Lo zig zag del governo e dei partiti dalla politica internazionale alle elezioni regionali
di Paolo Lingua
Un cittadino medio fa davvero fatica a seguire i movimenti del governo al livello della politica internazionale passando per le scelte di politica interna sino alle prospettive elettorali della presunta “prova del fuoco” delle prossime regionali di fine mese. La realtà, in parole povere, è che i partiti sono fragili e poco controllabili e che i leader sono a loro volta personalità deboli e sovente contraddittorie nelle loro scelte e nei loro comportamenti. Come qualche notista acuto e raffinato ha osservato in questi giorni e nei giorni scorsi, il presidente del consiglio Conte e il ministro degli esteri Di Maio hanno saltato da un incontro all’altro, non si capisce bene se d’accordo oppure in una sorte di corsa competitiva, senza raccogliere granché sul piano dei risultati nella difficile contesa tra fazioni nella Libia, quando poi un obiettivo (quello della tregua provvisoria) è stato raggiunto da Turchia e Russia, anche con l’appoggio di Francia e Germania.

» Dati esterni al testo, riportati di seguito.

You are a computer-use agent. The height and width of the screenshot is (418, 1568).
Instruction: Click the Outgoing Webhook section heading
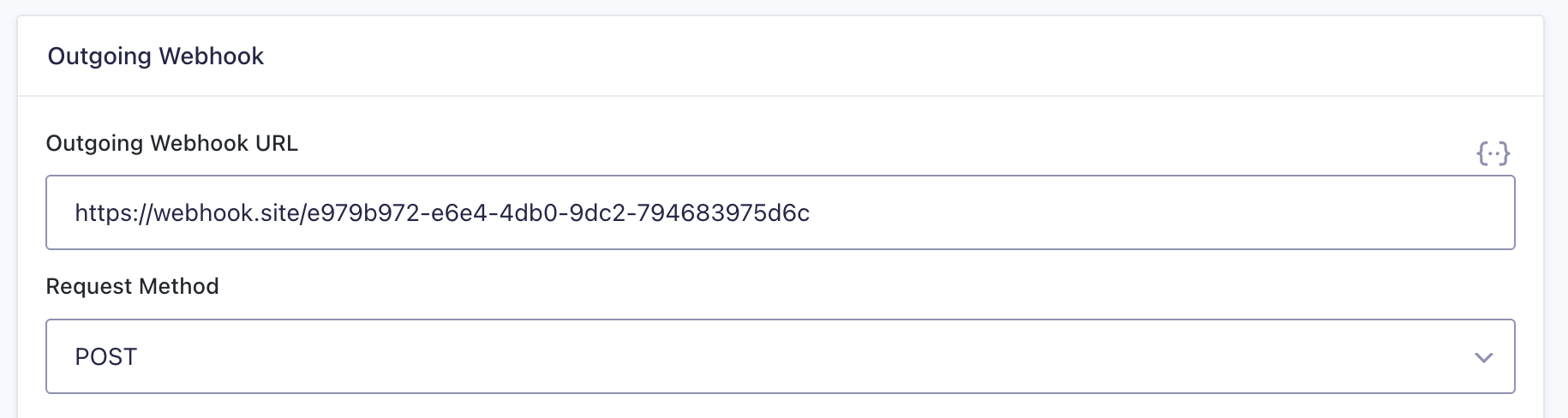[x=156, y=57]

L’Italia insegue un po’ tutti in affanno e essere presente ai tavoli della discussione, anche perché il nostro paese ha forti interessi in Libia (petrolio ed energia) e non sempre, anche con i governi passati, ha avuto la lucidità di difenderli in maniera adeguata. E non è facile capire come si metteranno le cose nelle prossime settimane. Mentre la situazione diplomatica internazionale si ingarbuglia, non si semplificano le questioni sulle quali i partiti al governo discutono, da posizioni differenti, sulle scelte di governo da rendere operative.
I punti interrogativi – e non sono questioni da poco – si infittiscono sui temi più disparati: sulla revoca delle concessioni autostradali ad Aspi Pd e renziani hanno opinioni opposte ai grillini; sulle grandi opere, ancora una volta, grillini e Pd non la pensano alla stessa maniera; non s’è risolto il contrasto sulla riforma dei processi e sulla prescrizione che vede ancora una volta distanti Pd e M5s con un nettissimo “no” dei renziani; ci sono poi questioni ancora irrisolte come la gestione dei migranti e la loro accoglienza, nonché, saltando da un argomento all’altro, la questione della “quota cento” per i collocamenti in pensione.
Sul piano delle strategie interne poi i partiti del governo hanno situazioni del tutto differenti. In casa di Pd si annuncia, subito dopo le elezioni regionali, una ristrutturazione radicale del partito nella prospettiva di cambiare addirittura nome. E’ una prospettiva operativa tesa ad allargare le maglie delle adesioni di una base rinnovata che però offrono ad alcuni osservatori l’impressione d’uno spostamento a sinistra del partito: il che ha provocato una netta posizione critica di Matteo Renzi che, per molti aspetti, tenderebbe ad allargarsi verso il centro a spese di Forza Italia. Resta confusa e contrastata la situazione all’interno del M5s con dissidenti più o meno manifesti, dimissioni, sortite e critiche che rendono più debole la posizione di Luigi Di Maio come leader.
Inoltre non si comprende ancora chiaramente come si schiererà la sinistra alle regionali dell’Emilia Romagna e della Calabria: grillini e Pd andranno insieme con un unico candidato oppure correranno per conto loro con il M5s che sceglierà i candidati sulla misteriosa piattaforma Rousseau di Casaleggio? E come si metteranno le cose dopo le elezioni sulla base degli esiti? È un interrogativo che, al di là d’una non impossibile crisi di governo, coinvolge in pieno la Liguria che sarà l’ultima regione alla prova del voto (in mezzo ci saranno anche Toscana e Puglia) anche per via dei contenuti: politica autostradale, ristrutturazioni portuali, Gronda. Si è quasi stanchi di ripere sempre le stesse cose di cui si parla all’infinito ma anche non diventano mai realtà. Ne viene fuori una immagine assai fragile dell’Italia politica.